WORK REQUIRED>
Copy out every line of the listing below, character for character.

DATA FOR ANALYSIS>
★ ★ ★ ★ ★
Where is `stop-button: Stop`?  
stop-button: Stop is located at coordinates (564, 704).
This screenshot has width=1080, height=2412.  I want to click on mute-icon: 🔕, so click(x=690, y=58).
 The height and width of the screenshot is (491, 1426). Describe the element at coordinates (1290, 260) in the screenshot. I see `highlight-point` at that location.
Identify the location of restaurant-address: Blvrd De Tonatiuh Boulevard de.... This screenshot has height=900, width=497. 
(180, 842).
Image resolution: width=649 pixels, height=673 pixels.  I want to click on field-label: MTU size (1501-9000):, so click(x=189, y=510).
★ ★ ★ ★ ★
EXERCISE OUTPUT>
Where is `stop-button: Stop`?  
stop-button: Stop is located at coordinates (564, 704).
This screenshot has width=1080, height=2412.  I want to click on mute-icon: 🔕, so click(x=690, y=58).
 The height and width of the screenshot is (491, 1426). Describe the element at coordinates (1290, 260) in the screenshot. I see `highlight-point` at that location.
Identify the location of restaurant-address: Blvrd De Tonatiuh Boulevard de.... This screenshot has height=900, width=497. 
(180, 842).
Image resolution: width=649 pixels, height=673 pixels.  I want to click on field-label: MTU size (1501-9000):, so click(x=189, y=510).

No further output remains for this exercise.